Objective: The objective of this study is to analyze the effect of exogenous glial cell-derived neurotrophic factor (GDNF) in the development of the enteric nervous system (ENS) in the rectal end of fetal rats.
Materials and methods: Thirty pregnant Sprague-Dawley rats were categorized randomly into three groups: ethylene thiourea (ETU), ETU + GDNF, and control. On day 10 of gestation, ETU was injected via a gastric tube in the ETU group and ETU + GDNF group. On day 11 of gestation, GDNF was administered through the tail vein in the ETU + GDNF group. On day 20 of gestation, fetal rats were harvested by cesarean section. The prevalence of anorectal malformations (ARMs) in the fetal rats was observed. GDNF expression in the rectal end of fetal rats was detected by immunohistochemical and Western blotting analyses.
Results: The prevalence of ARMs in the ETU group and ETU + GDNF group was 51.4 and 52.5 %, respectively, but the difference between the two groups was not significant (P > 0.05). In the rectal end of fetal rats with an anus, GDNF expressions in the three groups were not significantly different (P > 0.05).
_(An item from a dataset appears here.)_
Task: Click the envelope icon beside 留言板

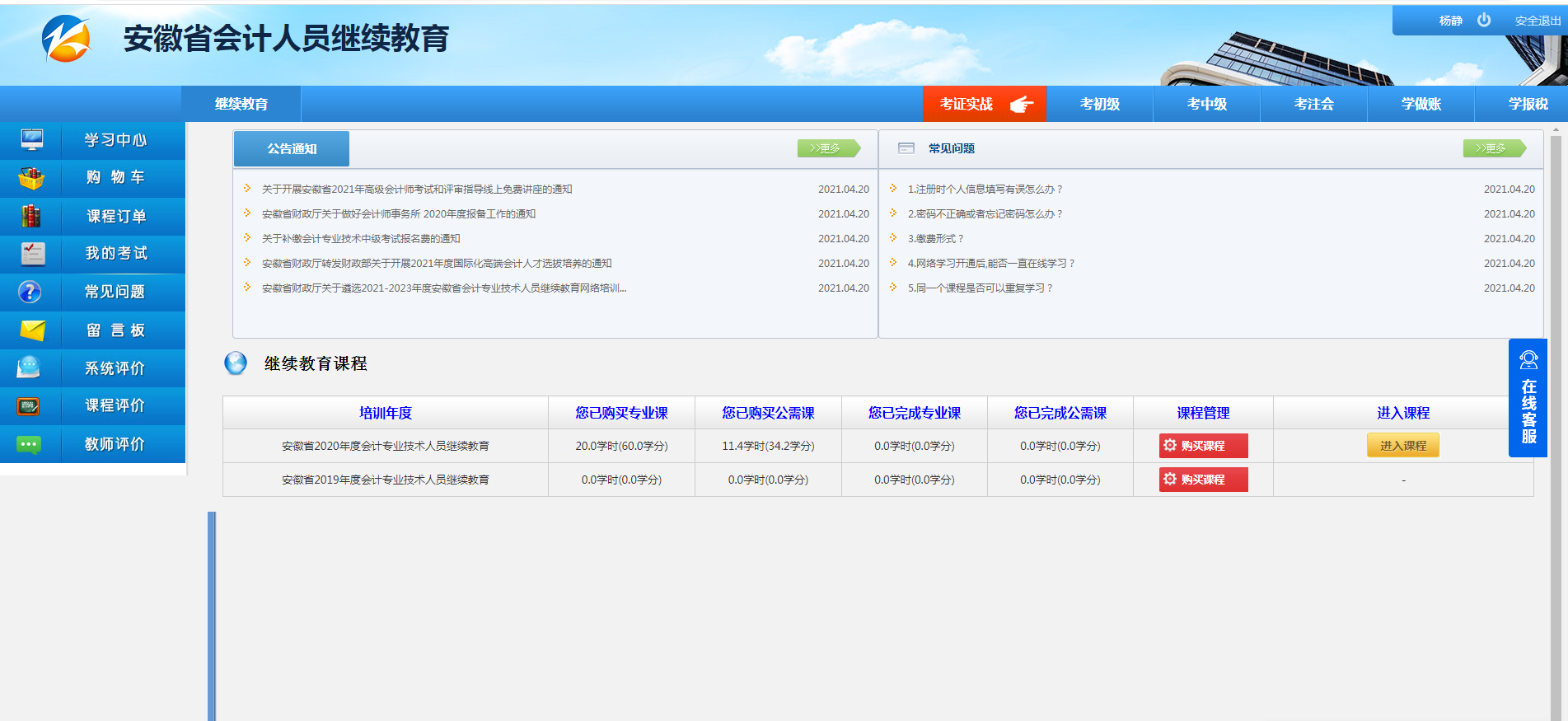Action: pyautogui.click(x=32, y=330)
In the rectal end of fetal rats without an anus: GDNF expression in the ETU + GDNF group was significantly higher than that in the ETU group (P = 0.036); GDNF expression in the rectal end of fetal rats without an anus from the ETU group and ETU + GDNF group was significantly lower than that of fetal rats with an anus (ETU group P = 0.001; ETU + GDNF group P = 0.028). There was a significant difference in the gray level ratio of GDNF and actin between the ETU group and ETU + GDNF group (P < 0.0001), and the expression in the ETU + GDNF group was significantly up-regulated.
Conclusion: GDNF could not totally prevent the occurrence of ETU-induced ARMs, but it up-regulated expression of the GDNF gene in the wall of the rectal end, thereby promoting the growth of a hypogenetic ENS.